This month, I’ll share another 12 best practices that can instantly help your organization improve its performance. I’ll also offer a tool to help your organization improve its results – a complimentary gift to PEN members. So I hope you can invest 10 minutes to see how your organization can reach higher levels of excellence…

As I mentioned last month, there are six general things that leading organizations – organizations that are at the top in their industries or markets – do. I think you’ll agree that:

5) High performing, world class organizations plan for the future. They focus on their changing environment; systematically address strategic challenges; ensure adequate resources to accomplish key goals; and deploy, measure, and adjust plans as needed.

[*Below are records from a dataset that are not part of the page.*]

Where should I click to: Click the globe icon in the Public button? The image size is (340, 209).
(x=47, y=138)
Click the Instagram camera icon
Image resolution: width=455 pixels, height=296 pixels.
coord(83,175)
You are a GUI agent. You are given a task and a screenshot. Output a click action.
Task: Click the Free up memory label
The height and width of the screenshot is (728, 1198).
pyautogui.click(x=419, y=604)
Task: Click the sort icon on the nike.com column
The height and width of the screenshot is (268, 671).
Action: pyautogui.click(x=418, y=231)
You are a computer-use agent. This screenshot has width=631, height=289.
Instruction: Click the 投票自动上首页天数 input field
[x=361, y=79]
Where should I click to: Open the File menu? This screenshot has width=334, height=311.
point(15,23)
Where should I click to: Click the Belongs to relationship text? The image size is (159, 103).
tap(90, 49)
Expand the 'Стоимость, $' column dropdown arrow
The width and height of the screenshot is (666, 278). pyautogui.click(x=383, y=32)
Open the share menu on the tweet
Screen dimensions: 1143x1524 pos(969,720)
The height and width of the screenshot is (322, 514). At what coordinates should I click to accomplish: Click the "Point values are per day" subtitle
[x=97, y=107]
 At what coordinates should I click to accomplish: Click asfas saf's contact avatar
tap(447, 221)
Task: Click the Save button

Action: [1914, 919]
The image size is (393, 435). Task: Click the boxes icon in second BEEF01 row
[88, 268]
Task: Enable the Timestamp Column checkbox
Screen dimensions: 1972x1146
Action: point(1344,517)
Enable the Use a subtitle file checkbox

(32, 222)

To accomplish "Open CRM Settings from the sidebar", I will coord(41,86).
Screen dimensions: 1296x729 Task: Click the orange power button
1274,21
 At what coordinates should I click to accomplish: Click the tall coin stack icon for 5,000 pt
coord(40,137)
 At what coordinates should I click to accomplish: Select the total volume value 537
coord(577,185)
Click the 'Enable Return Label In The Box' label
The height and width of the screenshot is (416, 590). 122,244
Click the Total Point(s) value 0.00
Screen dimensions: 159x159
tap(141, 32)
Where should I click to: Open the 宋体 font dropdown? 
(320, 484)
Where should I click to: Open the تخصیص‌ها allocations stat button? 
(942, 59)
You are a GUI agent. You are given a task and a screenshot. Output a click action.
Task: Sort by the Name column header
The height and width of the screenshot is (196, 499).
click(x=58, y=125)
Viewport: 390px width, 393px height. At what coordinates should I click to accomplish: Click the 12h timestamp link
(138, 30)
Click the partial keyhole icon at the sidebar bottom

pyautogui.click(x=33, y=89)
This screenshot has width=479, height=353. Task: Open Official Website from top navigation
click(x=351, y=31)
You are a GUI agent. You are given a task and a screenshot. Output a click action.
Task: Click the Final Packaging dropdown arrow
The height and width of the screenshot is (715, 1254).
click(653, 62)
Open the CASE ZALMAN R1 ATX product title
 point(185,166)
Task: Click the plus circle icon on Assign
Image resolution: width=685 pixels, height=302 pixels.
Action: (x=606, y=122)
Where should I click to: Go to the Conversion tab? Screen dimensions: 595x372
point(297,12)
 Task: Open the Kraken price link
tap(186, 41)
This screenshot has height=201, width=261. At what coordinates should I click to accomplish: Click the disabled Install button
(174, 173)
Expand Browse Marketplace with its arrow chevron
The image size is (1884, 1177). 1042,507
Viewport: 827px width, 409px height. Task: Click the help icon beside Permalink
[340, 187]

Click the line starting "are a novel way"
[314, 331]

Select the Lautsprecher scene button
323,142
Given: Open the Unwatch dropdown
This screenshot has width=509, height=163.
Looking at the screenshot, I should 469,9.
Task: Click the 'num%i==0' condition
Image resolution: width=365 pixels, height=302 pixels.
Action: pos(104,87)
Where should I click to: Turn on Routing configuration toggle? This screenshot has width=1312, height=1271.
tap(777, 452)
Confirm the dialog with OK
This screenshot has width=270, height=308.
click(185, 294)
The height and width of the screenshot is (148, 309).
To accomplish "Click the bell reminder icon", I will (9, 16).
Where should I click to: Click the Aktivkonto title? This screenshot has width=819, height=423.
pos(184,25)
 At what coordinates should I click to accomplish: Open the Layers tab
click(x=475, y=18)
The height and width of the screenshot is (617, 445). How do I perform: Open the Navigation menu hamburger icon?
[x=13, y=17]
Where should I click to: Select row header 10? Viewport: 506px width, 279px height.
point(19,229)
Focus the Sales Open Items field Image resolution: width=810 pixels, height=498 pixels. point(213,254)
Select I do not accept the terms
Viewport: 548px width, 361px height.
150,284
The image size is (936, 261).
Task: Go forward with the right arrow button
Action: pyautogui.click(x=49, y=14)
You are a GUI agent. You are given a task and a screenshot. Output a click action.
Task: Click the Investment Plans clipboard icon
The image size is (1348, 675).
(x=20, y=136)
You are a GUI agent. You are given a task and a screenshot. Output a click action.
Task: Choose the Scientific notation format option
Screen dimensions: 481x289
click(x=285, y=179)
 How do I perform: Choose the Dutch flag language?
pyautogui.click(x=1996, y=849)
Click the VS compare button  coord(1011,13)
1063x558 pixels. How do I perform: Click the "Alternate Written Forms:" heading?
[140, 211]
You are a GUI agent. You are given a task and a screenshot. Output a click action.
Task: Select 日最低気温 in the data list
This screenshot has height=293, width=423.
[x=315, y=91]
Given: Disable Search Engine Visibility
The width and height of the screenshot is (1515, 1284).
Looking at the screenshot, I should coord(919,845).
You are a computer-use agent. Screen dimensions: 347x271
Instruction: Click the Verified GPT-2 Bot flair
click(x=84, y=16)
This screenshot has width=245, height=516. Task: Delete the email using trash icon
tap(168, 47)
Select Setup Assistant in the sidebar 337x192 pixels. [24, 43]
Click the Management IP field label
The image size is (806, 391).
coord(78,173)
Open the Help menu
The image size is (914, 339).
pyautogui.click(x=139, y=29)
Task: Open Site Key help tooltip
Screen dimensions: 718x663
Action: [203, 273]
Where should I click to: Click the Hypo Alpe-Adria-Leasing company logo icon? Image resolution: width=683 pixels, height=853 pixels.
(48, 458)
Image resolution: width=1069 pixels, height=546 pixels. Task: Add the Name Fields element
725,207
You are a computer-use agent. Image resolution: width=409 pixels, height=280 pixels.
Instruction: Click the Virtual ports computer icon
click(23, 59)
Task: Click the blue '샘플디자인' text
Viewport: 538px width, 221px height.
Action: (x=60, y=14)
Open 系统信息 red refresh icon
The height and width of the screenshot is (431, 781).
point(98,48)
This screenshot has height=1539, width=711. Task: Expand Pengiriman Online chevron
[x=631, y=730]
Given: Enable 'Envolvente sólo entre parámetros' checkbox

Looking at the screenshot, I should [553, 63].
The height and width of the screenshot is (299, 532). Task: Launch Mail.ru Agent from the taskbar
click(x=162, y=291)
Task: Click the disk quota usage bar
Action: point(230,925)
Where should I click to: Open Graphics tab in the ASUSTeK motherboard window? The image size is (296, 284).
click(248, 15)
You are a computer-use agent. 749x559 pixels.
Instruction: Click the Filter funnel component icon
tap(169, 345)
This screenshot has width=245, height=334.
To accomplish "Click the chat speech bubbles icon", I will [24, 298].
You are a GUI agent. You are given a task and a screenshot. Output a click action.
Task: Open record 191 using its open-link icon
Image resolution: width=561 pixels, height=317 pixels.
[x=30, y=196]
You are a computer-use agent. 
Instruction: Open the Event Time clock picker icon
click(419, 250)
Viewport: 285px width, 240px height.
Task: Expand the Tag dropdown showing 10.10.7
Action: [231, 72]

However, (effective) strategic planning is hard. As I referenced in a newsletter column a couple of years ago, about 70-90% of business strategies fail, which has a huge impact on organizational results (from a Digineer study, January 2010):

  • Decreased employee commitment, 67%
  • Lost Market Opportunities, 53%
  • Decreased Revenue, 53%
  • Increased Costs, 39%
  • Increased Cycle Times, 28%
  • Decreased Customer Loyalty, 28%
  • Lost Market Share, 28%.

Here are some best practices in strategic planning:

  • Understand your organizational environment – your strengths, weaknesses, opportunities, and threats in terms of changing market and customers’ needs, shifts in technology, competition, regulations, and risks.
  • Identify your strategic challenges, strategic advantages (marketplace benefits that ensure future success), and core competencies (areas of expertise/strength that are difficult to imitate and create a sustainable competitive advantage). And then determine strategic objectives that address your challenges or leverage your advantages/competencies. Strategic objectives should be measurable, outcome-oriented results the organization must ACHIEVE to be successful in the future (they are NOT action plans). They should be challenging, but realistic.
  • Develop action plans that align with strategic objectives. Action plans should include the details of resource commitments and time horizons for accomplishment. Deploy them throughout the organization, assigning ownership and accountability for completion.
  • Involve all key stakeholders in the development of your plans. It increases buy-in, develops stronger plans, and assists in ownership for implementation.
  • Determine resources (human, financial/budget) AFTER you establish direction (most organizations do it the other way around).
  • Track the achievement and effectiveness of action plans, and adjust plans as environmental factors dictate. Project your organization’s performance as well as your competitors (so as to see a path forward and to have milestones that facilitate adjustments when plans are not on track).
  • Design and innovate work systems that relate to and capitalize on your core competencies. “Work systems” refers to how work gets accomplished (through workforce, suppliers/partners, contractors, collaborators to produce and deliver products and services). In the context of planning, great companies will systematically determine what they choose to outsource to external resources and what they choose to retain internally due to core competency, intellectual property, efficient and cost, or other factors.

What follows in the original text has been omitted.